Lauriana held up a silencing finger. “Despite everything that happened when you were young, I’ve never curbed your love of Feytales or your dreams of truemates and happy endings, but that’s for Fey, not mortal folk like us. We don’t have centuries to wait for true love.”
“I know that, Mama.”
“Love will come in time, Ellie.”
“But not with Den, Mama!” How could it, when the very thought of his touch revolted her?
“Hush! You’ve not even given him a chance, Ellysetta. Den’s not a bad sort, and he’s certainly shown interest in you these last few months. His family’s well enough, both in manner and position, and your children would never lack for food. Believe me when I tell you there’s nothing worse for parents than hearing a child cry for food they cannot provide. Even if that child is not of their own blood.”
Ellie dropped her gaze as the reminder that she was not the Baristanis’ natural child knifed through her. Almost twenty-four years ago, on a journey from Kreppes to Hartslea in the north, Sol and Lauriana had found an abandoned baby in the woods near Norban. A girl baby with a shock of orange hair and startling green eyes.
Despite the fact that they were grindingly poor—Sol’s hands stiff and nearly crippled by an accident that had left him unable to work as a journeyman woodcarver—they had taken in the baby rather than leaving it to die. And they had kept her, even while Solbarely eked out a living on a few coppers a week as an apprentice carpenter, his broken hands managing to hold hammer, nail, rasp, and lathe, though they could no longer do the intricate detail work he loved.
They kept her even when mysterious, violent seizures afflicted her and the priests declared her demon-cursed. They’d even left their home in Hartslea rather than cast her out or give her into the Church’s keeping as the exorcists and the parish priest advised them to do.
After that, thankfully, the family fortunes changed. Sol’s hands had miraculously healed, and he’d been able to return to his first love, woodcarving. Ellie’s ghastly seizures had dwindled, then stopped almost completely—a fact that Mama attributed to Ellie swearing her soul into service of the Light at her first Concordia in the Church of Light.
Still, Ellie had never forgotten all they’d sacrificed on her behalf.

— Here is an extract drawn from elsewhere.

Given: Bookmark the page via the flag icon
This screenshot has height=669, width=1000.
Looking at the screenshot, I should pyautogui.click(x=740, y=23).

Now there was a chance for her to wed, if not well, at least well enough. It would ensure that Lillis and Lorelle would have the opportunity to make a truly fine match.
“You must trust your parents to do what’s best, Ellysetta. For you and the family.”
“Yes, Mama,” she whispered. She owed them that much and more.
“I know he’s not the man you’ve dreamed of, but give Den a chance. And if another young man of good family asks to court you, we will consider his suit as well.”
“Yes, Mama.”
“And wear your green dress tonight.”
Ellie’s shoulders drooped. “Yes, Mama.”
That evening, Ellie donned her green dress and tried not to feel like a lamb being led to slaughter. At her mother’s insistence, she wore Lauriana’s bridal chemise beneath the green gown, and agedivory lace fell over the backs of her hands, looking beautiful and feminine and delicate. Ellie wished she were wearing her own plain cuffs instead.
She stared hard at her reflection in the mirror. Startling green eyes stared back at her, looking too big in a too wan face, accentuated by prominent cheekbones and a slender nose. In the last year or so, her eyebrows and eyelashes had darkened to a deep auburn. The slashing wings of her brows were now exotic rather than pale and washed out, and once her eyelashes had darkened, their thickness and length had become apparent. She had been grateful for that, though at this moment she could have cheerfully wished them back to the transparent pale orange of her childhood. Her mouth was too wide, she acknowledged critically, her lips too full and too red. Her teeth, however, were white and straight, one of her best features.